§ Extract provided
<<<<

Hip hop!s grim undertones
By Mark Goldblatt USA TODAY Oct. 29, 2002
The mainstream media are slowly catching up with the buzz on hip hop Web sites about a possible connection between John Allen Muhammad, indicted in the Washington area sniper case, and a virulently racist black group called the Five Percent Nation of Gods and Earths, to which several of today's most popular rap acts have acknowledged longstanding ties.
The Associated Press has reported that notes left at two shooting scenes contain language and symbols associated with the Five Percenters, who splintered off from the Nation of Islam (NOI) in 1964 and consider themselves a culture, not a faith. Muhammad was once a NOI member, but the FBI declined to comment on any connection between the sniper's notes and the Five Percenters, whose leaders also did not comment. If the connection is proved true, however, the repercussions will be felt throughout an element of the hip hop community that already is rife with suspicion and animosity toward white society.
The group’s philosophy rejects most accepted authority and history. It teaches that 85% of people are ignorant followers and another 10% try to lead those ignorant masses to enrich themselves. The enlightened Five Percent who remain have true knowledge and must wage war against the 10% for control. The details of what the Five Percenters believe and how they act on those beliefs are disputed. Some in law enforcement deem the group a racist gang. South Carolina’s prison system has rated all Five Percenter prisoners security threats.

>>>>

§ Exercise objective
Return, word for word, the stretch of the column on hip hop and the Five Percent Nation from "The group’s philosophy" through "prisoners security threats.". The data that follows comes from a separate source.

§ Available data

<<<<

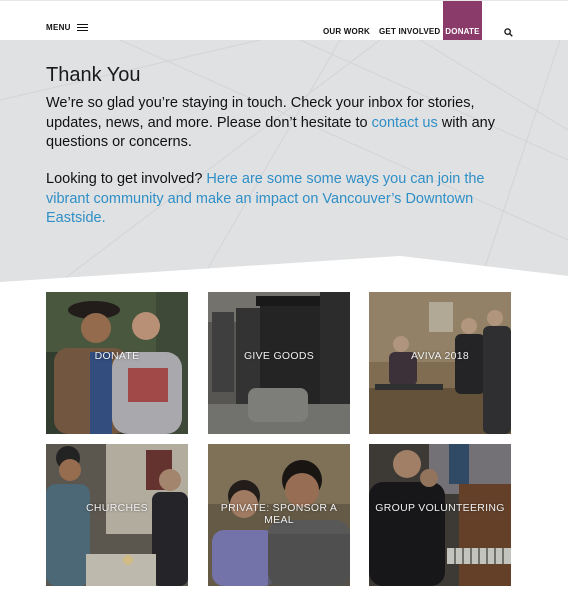 Image resolution: width=568 pixels, height=600 pixels. I want to click on tile-group-volunteering: GROUP VOLUNTEERING, so click(440, 515).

>>>>

§ Completed task
The group’s philosophy rejects most accepted authority and history. It teaches that 85% of people are ignorant followers and another 10% try to lead those ignorant masses to enrich themselves. The enlightened Five Percent who remain have true knowledge and must wage war against the 10% for control. The details of what the Five Percenters believe and how they act on those beliefs are disputed. Some in law enforcement deem the group a racist gang. South Carolina’s prison system has rated all Five Percenter prisoners security threats.